|Title||Radiometric evaluation of diglycolamide resins for the chromatographic separation of actinium from fission product lanthanides|
|Publication Type||Journal Article|
|Year of Publication||2017|
|Authors||Radchenko, V, Mastren, T, Meyer, CAL, Ivanov, AS, Bryantsev, VS, Copping, R, Denton, D, Engle, JW, Griswold, JR, Murphy, K, Wilson, JJ, Owens, A, Wyant, L, Birnbaum, ER, Fitzsimmons, J, Medvedev, D, Cutler, CS, Mausner, LF, Nortier, MF, John, KD, Mirzadeh, S, Fassbender, ME|
|Pagination||318 - 324|
|Keywords||Ac, Diglycolamide resins, Distribution coefficients, Extraction chromatography, Gibbs sorption energy, Lanthanide separation|
Actinium-225 is a potential Targeted Alpha Therapy (TAT) isotope.

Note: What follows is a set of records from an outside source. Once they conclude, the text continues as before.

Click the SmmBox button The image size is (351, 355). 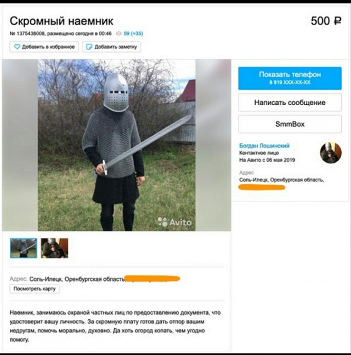(x=290, y=124)
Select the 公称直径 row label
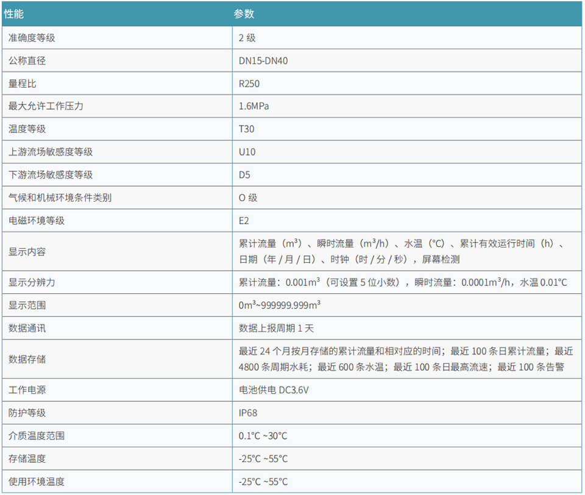 pyautogui.click(x=24, y=60)
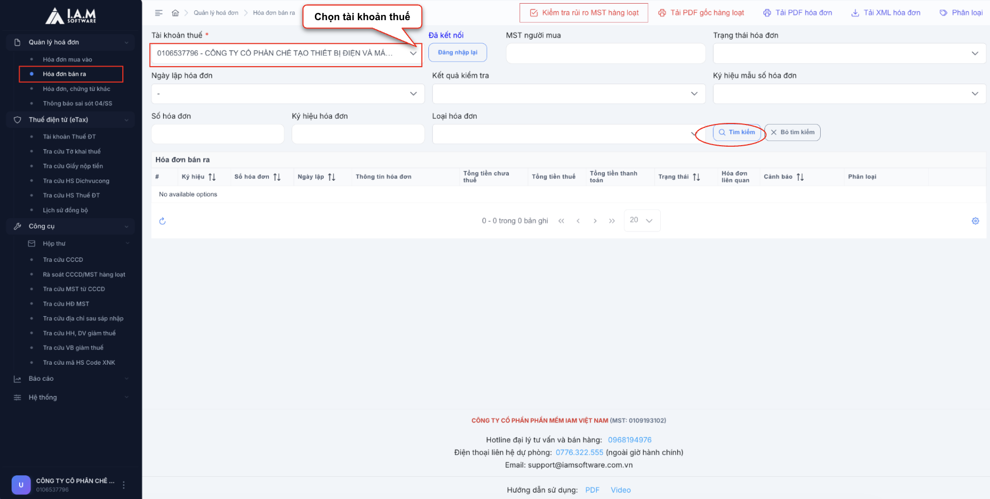Click the hamburger menu collapse icon
This screenshot has height=499, width=990.
159,13
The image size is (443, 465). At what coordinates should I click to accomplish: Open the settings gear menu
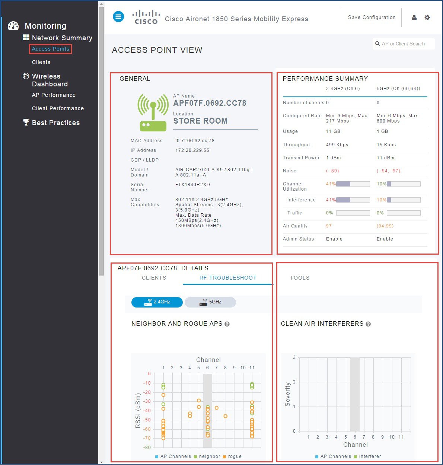click(x=427, y=17)
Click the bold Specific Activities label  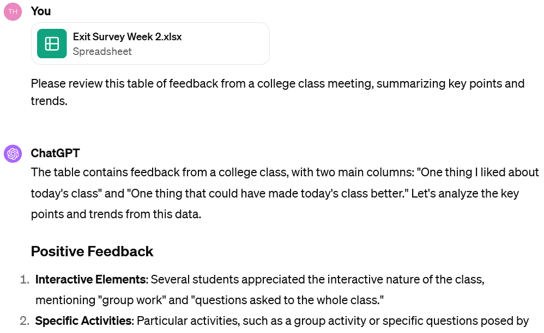(83, 321)
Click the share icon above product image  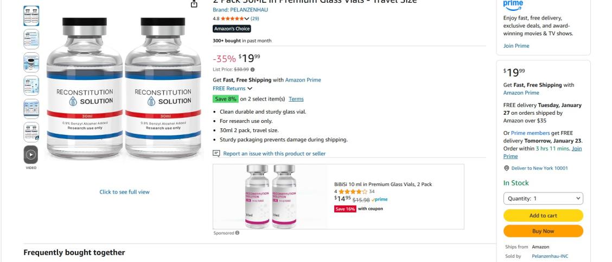coord(194,4)
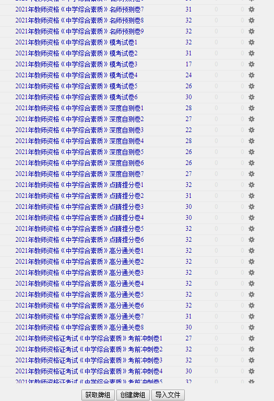Open deck 中学综合素质 模考试卷1

(x=76, y=42)
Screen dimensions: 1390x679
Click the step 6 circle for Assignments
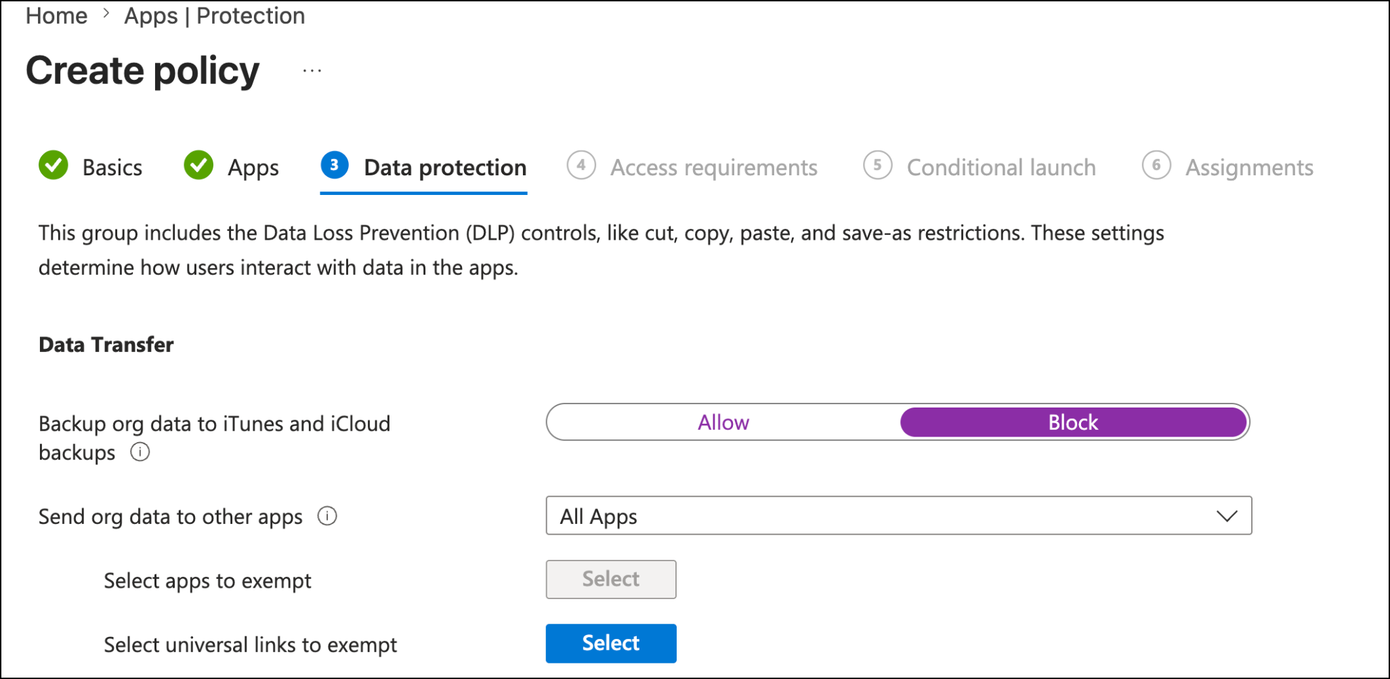tap(1156, 165)
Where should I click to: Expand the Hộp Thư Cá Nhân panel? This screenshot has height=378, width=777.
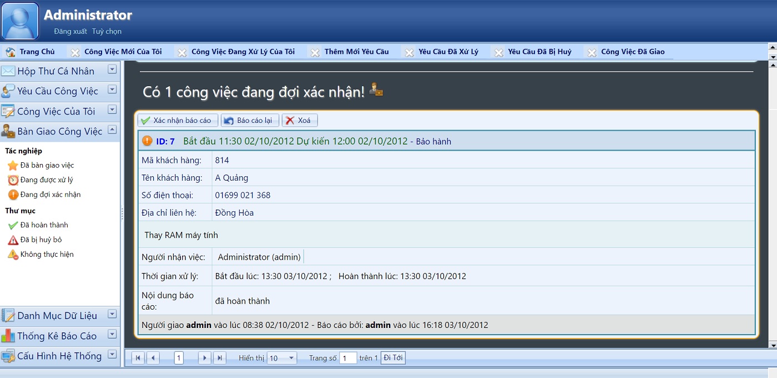click(112, 69)
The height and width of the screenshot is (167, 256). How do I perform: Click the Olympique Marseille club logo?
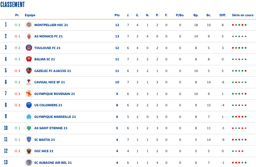tap(29, 117)
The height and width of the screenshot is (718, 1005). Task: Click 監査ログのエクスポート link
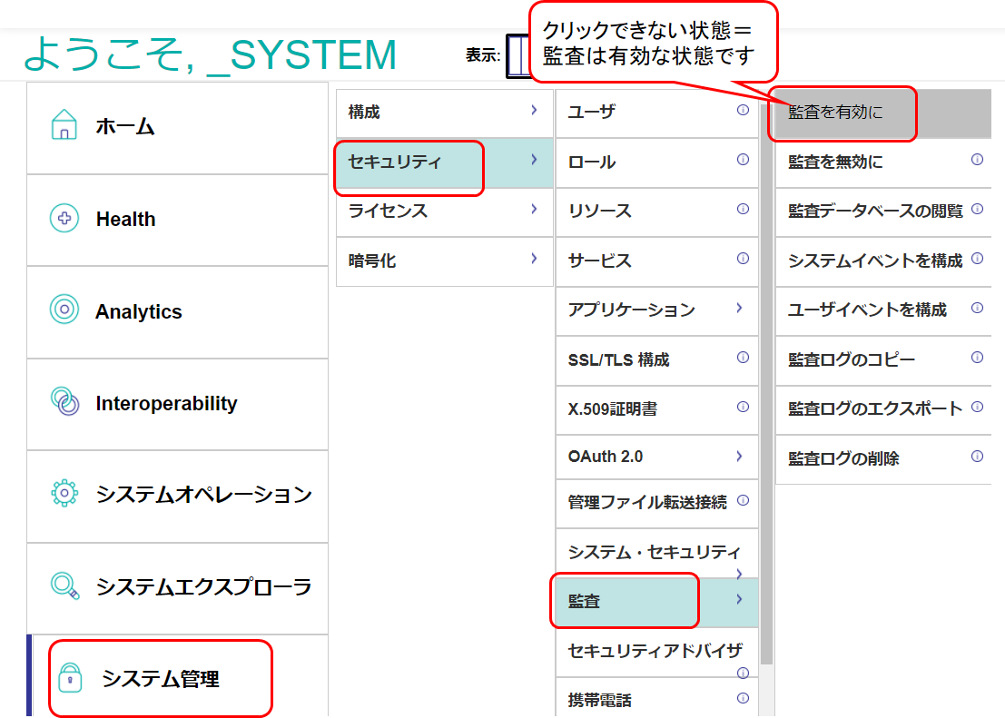pos(874,408)
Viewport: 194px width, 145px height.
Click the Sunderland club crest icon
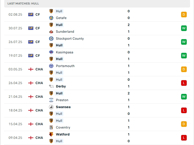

It can be generated with high energy (≥ 100MeV) proton irradiation of thorium targets. The main challenge in the chemical recovery of 225Ac lies in the separation from thorium and many fission by-products most importantly radiolanthanides. We recently developed a separation strategy based on a combination of cation exchange and extraction chromatography to isolate and purify 225Ac. In this study, actinium and lanthanide equilibrium distribution coefficients and column elution behavior for both TODGA (N,N,N′,N′-tetra-n-octyldiglycolamide) and TEHDGA (N,N,N′,N′-tetrakis-2-ethylhexyldiglycolamide) were determined. Density functional theory (DFT) calculations were performed and were in agreement with experimental observations providing the foundation for understanding of the selectivity for Ac and lanthanides on different DGA (diglycolamide) based resins. The results of Gibbs energy (ΔGaq) calculations confirm significantly higher selectivity of DGA based resins for LnIII over AcIII in the presence of nitrate. DFT calculations and experimental results reveal that Ac chemistry cannot be predicted from lanthanide behavior under comparable circumstances.